The round-tailed observation car of the California Zephyr was supposed to be the pièce de résistance. In some respects, the car was magnificent. In others, it was surprisingly plain.
As shown in the cutaway diagram on the brochure below, which dates from before the train’s inaugural run, the car include three distinct non-revenue spaces–the observation room behind the dome, a lounge beneath the dome, and the dome itself–as well as three bedrooms and a drawing room that featured what may have been the only shower on a streamlined train in the West.
Click image to download a 2.1-MB PDF of this small brochure advertising the California Zephyr.
The lounges beneath the dome were decorated by two different artists. Pierre Bourdelle painted and carved linoleum decorations in front of the bar in the back of the room. Bourdelle, of course, also did linoleum carvings and paintings throughout the buffet lounge.
The front walls of the lounges were painted with large murals that wrapped around to the window side. Unlike the buffet car, the paintings were not by Bourdelle but by Russell Patterson–the same artist who drew the picture of the Exposition Flyer on the cover of the 1948 brochure that announced the California Zephyr. Unlike most of the other artists who worked on Budd-built trains, as far as I know, Patterson didn’t live in Philadelphia.

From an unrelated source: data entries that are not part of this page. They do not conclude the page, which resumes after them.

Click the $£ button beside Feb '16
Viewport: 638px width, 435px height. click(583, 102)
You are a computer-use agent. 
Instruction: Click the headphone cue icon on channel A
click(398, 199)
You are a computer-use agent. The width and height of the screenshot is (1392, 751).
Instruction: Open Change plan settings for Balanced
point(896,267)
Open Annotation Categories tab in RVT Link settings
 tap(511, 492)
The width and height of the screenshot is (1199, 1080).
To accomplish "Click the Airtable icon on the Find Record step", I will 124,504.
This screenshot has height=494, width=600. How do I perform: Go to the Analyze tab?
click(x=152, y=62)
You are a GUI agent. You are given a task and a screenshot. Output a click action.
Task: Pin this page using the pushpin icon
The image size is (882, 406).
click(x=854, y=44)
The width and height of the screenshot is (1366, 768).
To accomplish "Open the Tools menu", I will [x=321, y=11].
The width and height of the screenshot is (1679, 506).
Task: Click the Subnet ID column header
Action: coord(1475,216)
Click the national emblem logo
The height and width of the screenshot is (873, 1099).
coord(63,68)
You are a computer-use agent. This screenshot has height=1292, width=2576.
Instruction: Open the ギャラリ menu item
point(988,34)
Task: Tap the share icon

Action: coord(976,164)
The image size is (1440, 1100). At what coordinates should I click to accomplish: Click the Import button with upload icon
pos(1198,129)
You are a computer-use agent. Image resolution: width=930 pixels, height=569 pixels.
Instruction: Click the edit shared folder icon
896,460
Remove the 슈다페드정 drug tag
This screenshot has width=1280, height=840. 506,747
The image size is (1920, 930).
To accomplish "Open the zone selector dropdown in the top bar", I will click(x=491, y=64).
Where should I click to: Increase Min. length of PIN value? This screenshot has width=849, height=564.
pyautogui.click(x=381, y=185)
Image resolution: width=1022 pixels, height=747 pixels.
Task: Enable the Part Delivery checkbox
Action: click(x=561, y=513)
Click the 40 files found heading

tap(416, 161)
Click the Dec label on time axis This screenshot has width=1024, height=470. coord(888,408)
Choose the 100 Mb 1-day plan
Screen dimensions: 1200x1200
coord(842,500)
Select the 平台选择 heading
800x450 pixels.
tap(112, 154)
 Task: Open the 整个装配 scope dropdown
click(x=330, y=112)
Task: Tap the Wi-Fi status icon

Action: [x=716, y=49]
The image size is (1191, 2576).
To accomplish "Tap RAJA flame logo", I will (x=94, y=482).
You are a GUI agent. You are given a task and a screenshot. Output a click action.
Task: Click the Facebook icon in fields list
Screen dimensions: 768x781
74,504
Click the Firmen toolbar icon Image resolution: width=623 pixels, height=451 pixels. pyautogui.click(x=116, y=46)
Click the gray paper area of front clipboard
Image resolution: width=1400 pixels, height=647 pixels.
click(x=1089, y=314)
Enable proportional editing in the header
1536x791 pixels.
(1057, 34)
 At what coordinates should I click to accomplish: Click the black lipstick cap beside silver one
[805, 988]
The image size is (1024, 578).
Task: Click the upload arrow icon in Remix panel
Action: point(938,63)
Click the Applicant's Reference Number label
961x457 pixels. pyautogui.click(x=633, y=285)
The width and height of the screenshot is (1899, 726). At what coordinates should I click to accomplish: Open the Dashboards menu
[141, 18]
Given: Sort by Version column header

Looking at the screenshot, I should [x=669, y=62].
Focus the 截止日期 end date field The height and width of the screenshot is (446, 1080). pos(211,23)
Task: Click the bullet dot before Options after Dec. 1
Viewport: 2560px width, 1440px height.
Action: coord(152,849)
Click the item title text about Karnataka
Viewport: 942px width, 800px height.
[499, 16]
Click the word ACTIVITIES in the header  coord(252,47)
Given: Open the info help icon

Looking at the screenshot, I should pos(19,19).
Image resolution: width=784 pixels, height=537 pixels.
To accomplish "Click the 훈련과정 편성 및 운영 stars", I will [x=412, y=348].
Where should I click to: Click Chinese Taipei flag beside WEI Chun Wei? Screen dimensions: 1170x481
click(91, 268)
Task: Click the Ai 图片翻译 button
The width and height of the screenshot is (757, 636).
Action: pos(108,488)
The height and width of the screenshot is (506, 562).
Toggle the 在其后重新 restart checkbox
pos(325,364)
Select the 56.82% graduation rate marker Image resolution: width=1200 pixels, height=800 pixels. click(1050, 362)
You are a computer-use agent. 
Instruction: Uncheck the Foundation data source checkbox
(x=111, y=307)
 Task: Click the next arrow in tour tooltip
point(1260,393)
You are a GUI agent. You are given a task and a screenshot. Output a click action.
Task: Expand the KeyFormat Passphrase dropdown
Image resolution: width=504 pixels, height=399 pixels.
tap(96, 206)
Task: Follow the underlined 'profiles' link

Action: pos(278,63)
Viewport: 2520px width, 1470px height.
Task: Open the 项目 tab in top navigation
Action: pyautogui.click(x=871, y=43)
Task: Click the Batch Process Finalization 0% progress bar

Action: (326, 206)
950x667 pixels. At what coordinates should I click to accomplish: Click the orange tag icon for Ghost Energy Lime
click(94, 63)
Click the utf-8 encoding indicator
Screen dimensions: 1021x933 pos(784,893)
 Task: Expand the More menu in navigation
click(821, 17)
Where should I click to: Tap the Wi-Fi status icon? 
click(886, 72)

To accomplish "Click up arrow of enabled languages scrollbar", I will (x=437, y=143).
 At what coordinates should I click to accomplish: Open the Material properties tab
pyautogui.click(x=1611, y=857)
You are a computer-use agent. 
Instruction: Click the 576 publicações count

Russell Patterson painted the murals in the lounges under the domes. The murals were different in each of the six observation cars.
Compared with the highly decorated lounge, the observation room behind the lounge was very plain. Painted yellow–a rather sickly shade of yellow if photographs are any indication–the room had almost no decorations.
As built, the observation lounge was almost completely bareft of decoration.
In 1960, when the buffet was redecorated into the Cable Car room, plans were drawn up to redecorate the observation as a Golden Gate room. Penny pinchers prevailed and the only redecoration was a photo of the bridge on the bulkhead above the writing desk behind the dome.
In the 1960 upgrade, a photo of the Golden Gate Bridge was added to the lounge.
THe dome was the best place to watch the train snake around the curves in Colorado and California canyons. Yet I always felt cheated in the observation domes because the rear windows were significantly smaller than the front or rear windows of any of the other domes. The car’s specifications say that the roof behind the dome was a foot higher than the roof in front.
The rear windows of the observation dome are clearly smaller than the other dome windows. Note the “foreign” cars in front of the observation car. Non-CZ cars were usually put in front of the observation car so that the PA system, which was unique to the CZ, would still reach all cars except the obs.